George Orwell wrote with politics in mind, a concept which he described as a…
…desire to push the world in a certain direction, to alter other people’s idea of the kind society that they should strive after.
While the Orwell Prize rewards writers, journalists and campaigns for writing which helps with this push, the Orwell Youth Prize focuses on young people. It’s run by The Orwell Foundation, a UK charity.
The 2021 Orwell Youth Prize has been extended so that a game concept or game narrative can be submitted to the annual competition. Young people aged 13 to 18 can take part.
In doing so, The Orwell Youth Prize acknowledges the importance of gaming as a storytelling medium. The lockdown was final proof, with games not just providing escapism and entertainment but also education. Global gaming sales rose 20%, pushing through $180 billion in sales.
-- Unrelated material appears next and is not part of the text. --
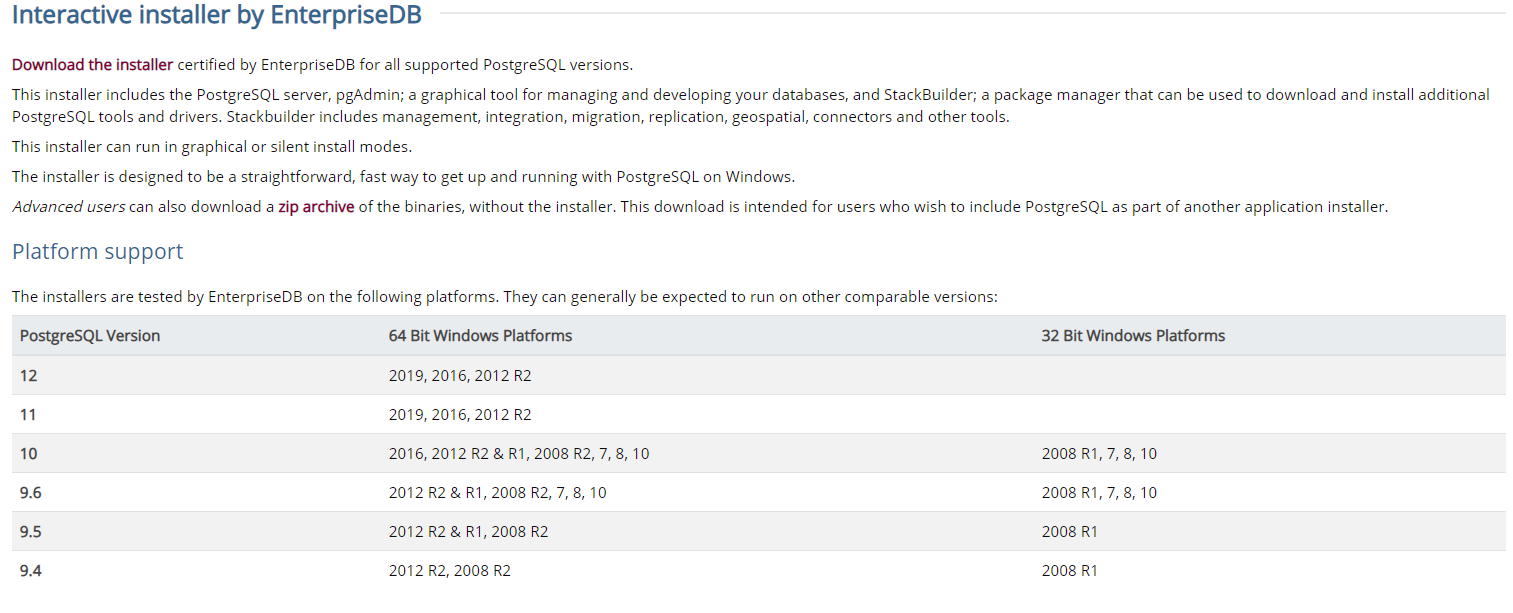Click the "Interactive installer by EnterpriseDB" heading
Viewport: 1513px width, 613px height.
216,16

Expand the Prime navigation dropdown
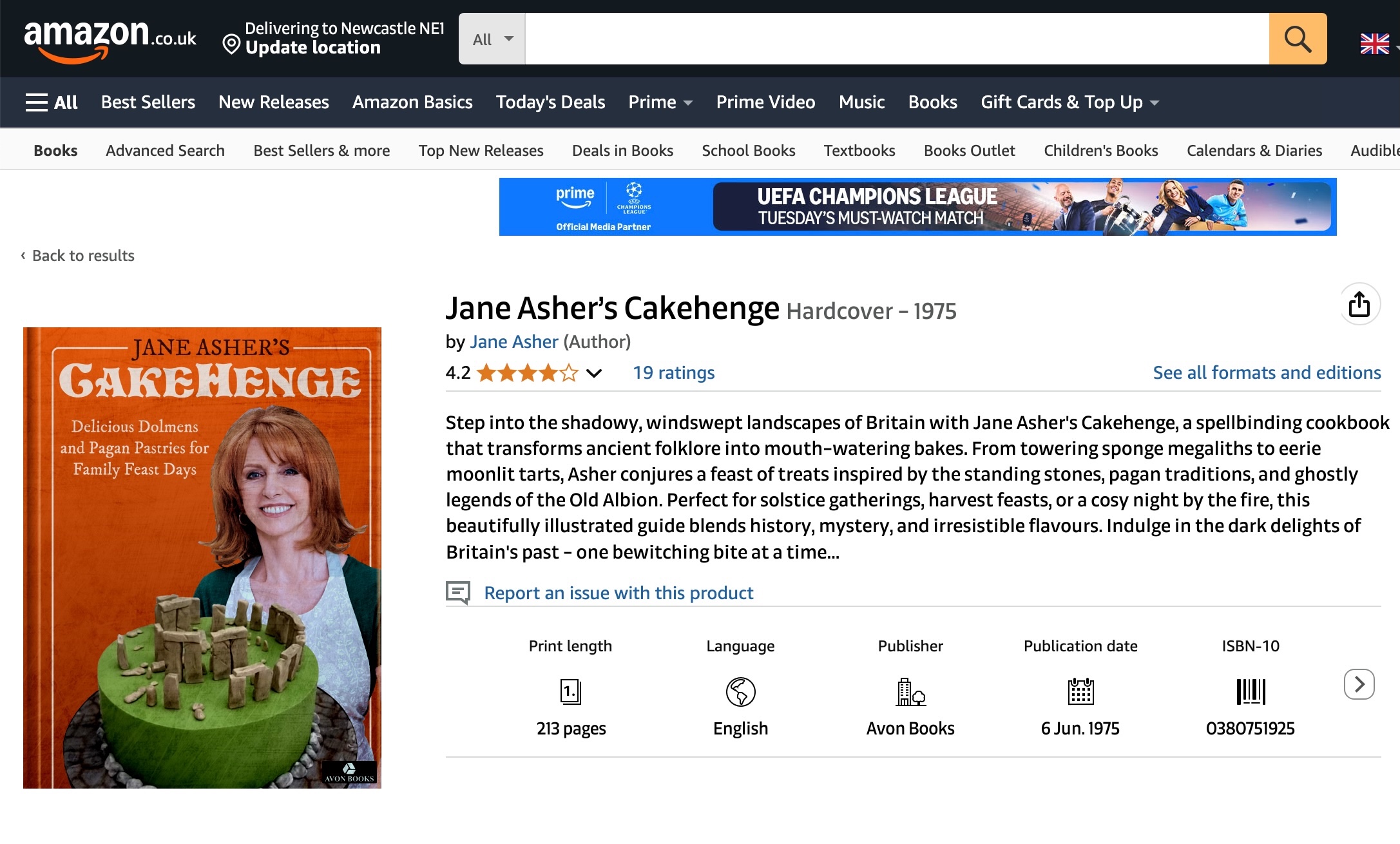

Alex Talbott, Programme Manager, The Orwell Foundation, said;
We’re really excited to expand The Orwell Youth Prize into gaming. We believe that gaming and game development is fertile ground for thinking about politics and society so this is a key focus for us as it aligns with our mission to open up the awards to new voices. Gaming offers a new storytelling platform that can offer deep engagement and aid reflection and contemplation alongside an immersive experience, therefore, we think it’s essential to open up the category to this area to reach new storytellers of the future.”
Gaming industry veterans will now give feedback on entries, outlining criteria for judging games by their narrative qualities. These volunteers include Dan Bernardo, Founder of Playtra Games, Imre Jele Co-Founder and Creator-in-chief of Bossa Games, and Charlene Sharp, Head of Games at Way To Blue.
The prize is also supported by Rethinking Poverty: The Webb Legacy, a hub for plans on how to eradicate poverty and create a good society.